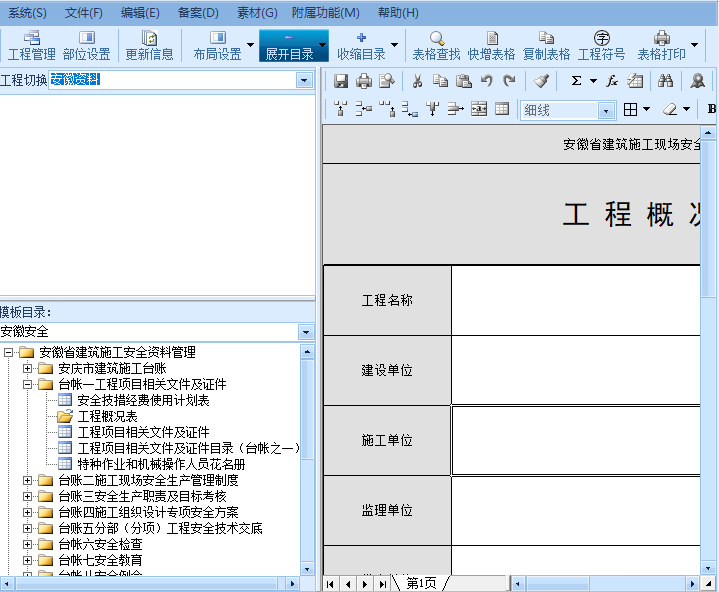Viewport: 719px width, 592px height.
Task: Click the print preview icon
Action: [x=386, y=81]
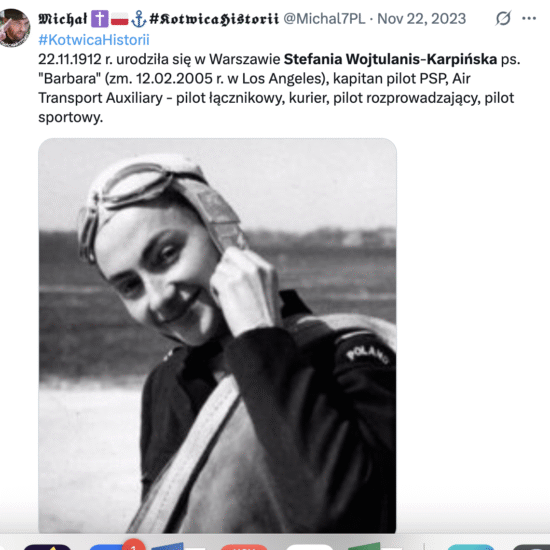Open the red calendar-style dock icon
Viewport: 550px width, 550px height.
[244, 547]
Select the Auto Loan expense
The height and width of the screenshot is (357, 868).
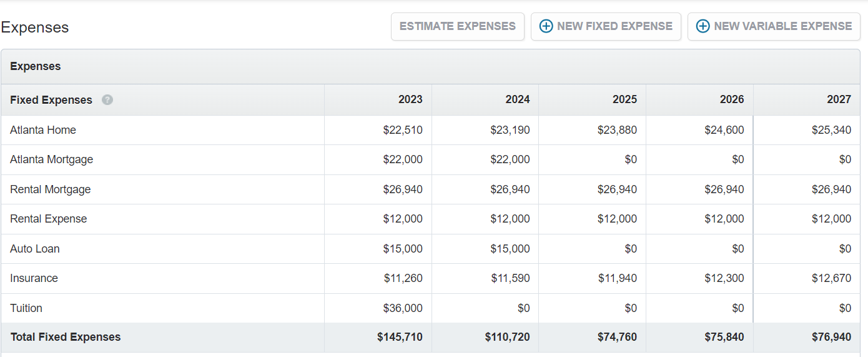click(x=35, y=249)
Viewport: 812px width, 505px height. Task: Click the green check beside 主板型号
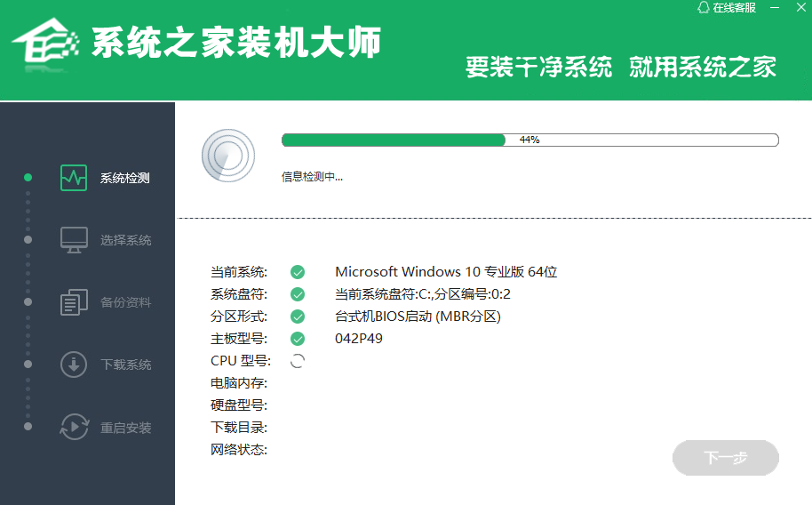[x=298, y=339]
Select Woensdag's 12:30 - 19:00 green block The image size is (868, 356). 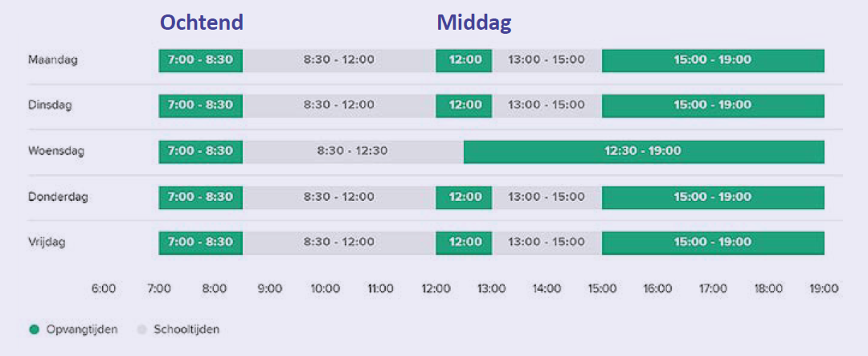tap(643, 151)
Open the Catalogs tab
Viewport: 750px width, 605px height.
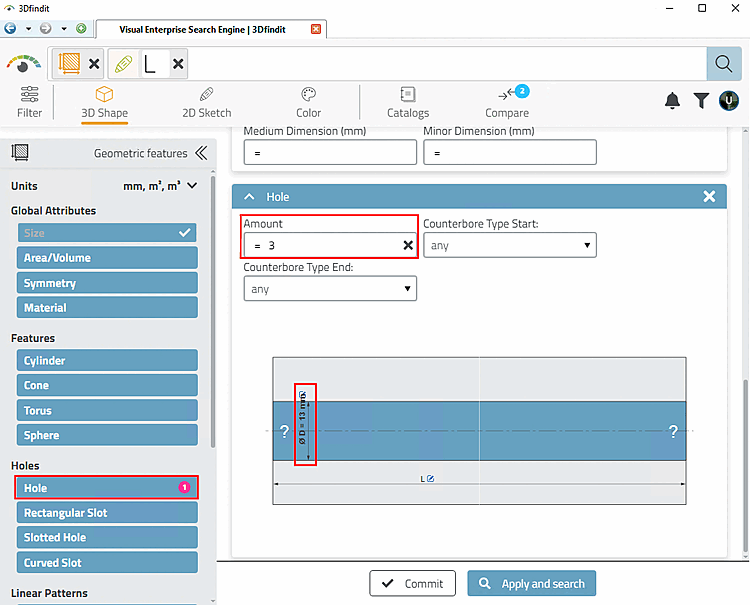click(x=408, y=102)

- **What is required**
Start at the line that contains "Open the Catalogs tab" and retype every line through the end of the entries above, both ends included. Exclude all pictures.

- **Answer section**
Open the Catalogs tab
Viewport: 750px width, 605px height.
click(x=408, y=102)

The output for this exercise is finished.